5 - Foram identificadas as situações para cujos preços existiram critérios de desincentivo à pratica de atos e ou operações. Devidamente sinalizadas, o desincentivo foi suficientemente justificado.
6 - O mesmo procedimento foi adotado para as situações em que existiu custo social, suportado pela autarquia como forma de incentivo à pratica de determinados atos e ou operações.
Todo o trabalho foi realizado em estreita observância da legislação atualmente em vigor, bem como dos princípios da proporcionalidade e da equivalência jurídica dos valores propostos, previstos no RGTL.
Os custos foram estruturados numa ótica diferente daquela que é apresentada pela contabilidade patrimonial, embora nela alicerçada, que permitiu ter a noção dos custos dos diversos trâmites processuais que dão origem às diversas taxas.
A atividade municipal é considerada una e indiferenciável, bem como todos os custos que lhe estão associados, donde resulta um custo minuto transversal a toda ela.
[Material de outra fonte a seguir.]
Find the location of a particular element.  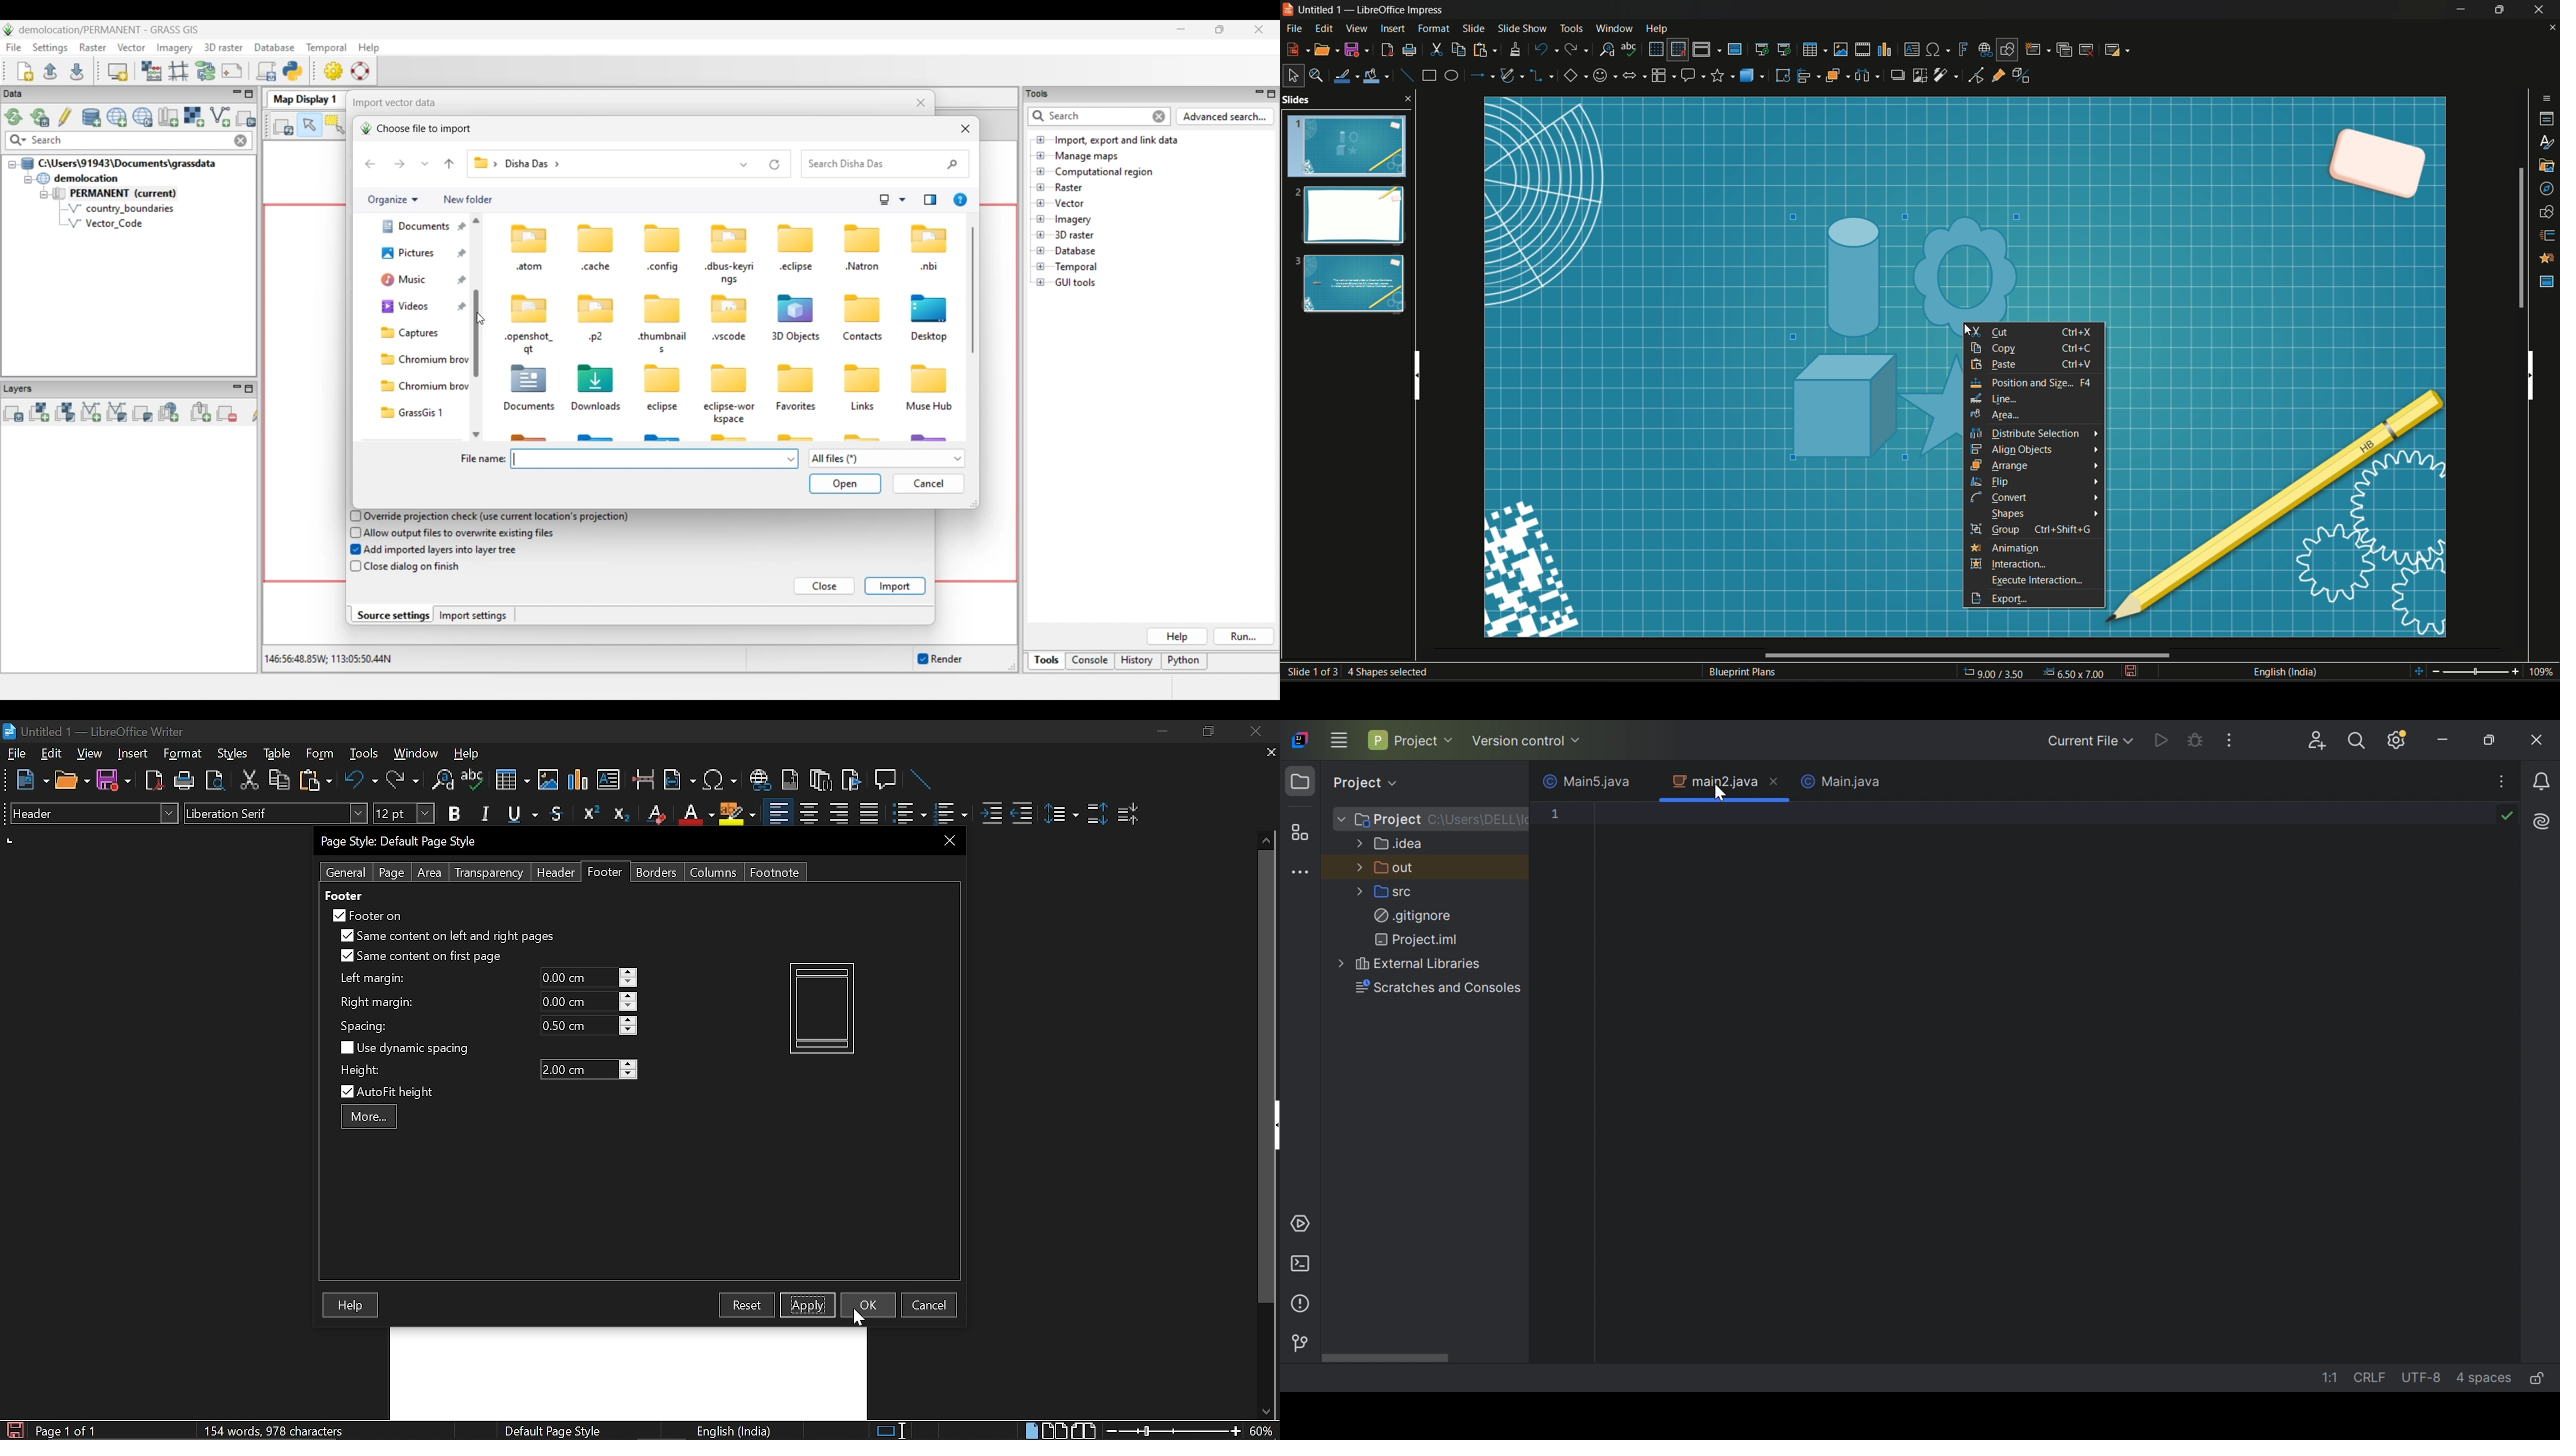

master slide is located at coordinates (1734, 49). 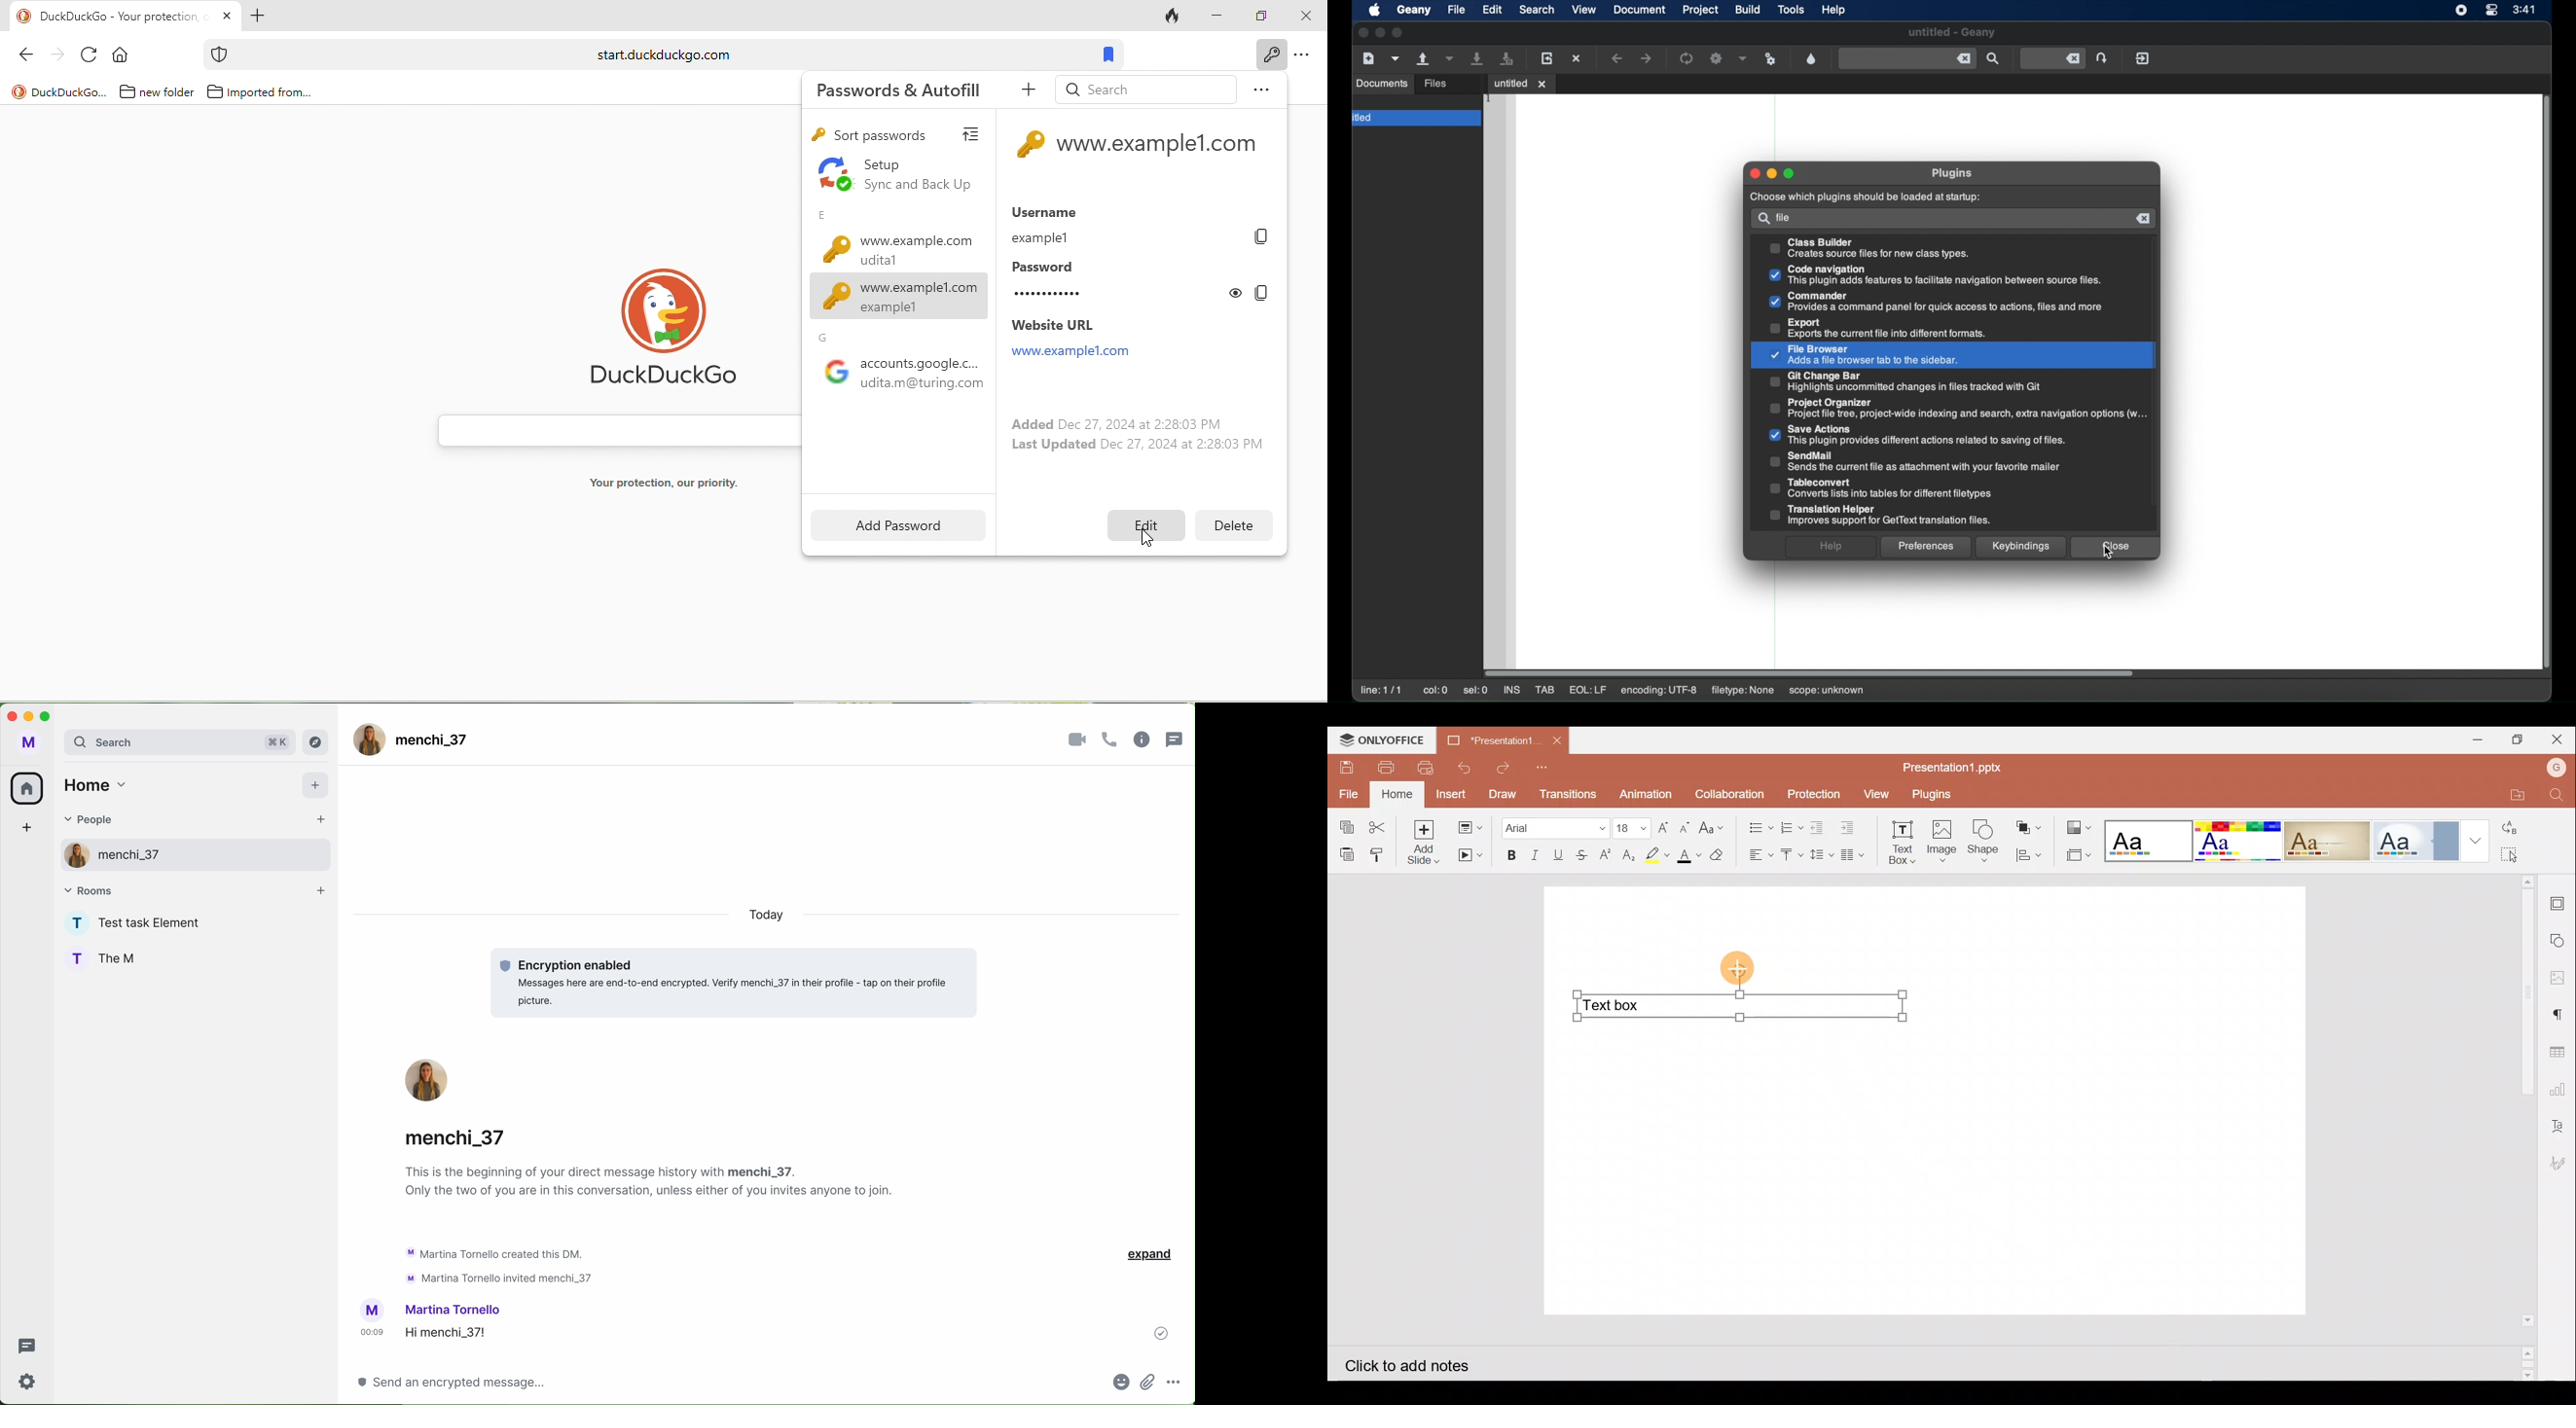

A componente económica do estudo efetuado foi também influenciada pela componente política e social, tendo-se aplicado, sempre que necessário, critérios de benefício ou de desincentivo à prática de determinadas operações.
C - Licenciamento zero
No âmbito do licenciamento zero e da respetiva regulamentação foi tido em conta o estudo feito por empresa da especialidade, estudo esse feito realizado no âmbito dos municípios pertencentes à Comunidade Intermunicipal Viseu Dão Lafões e que se encontra arquivado em pasta própria.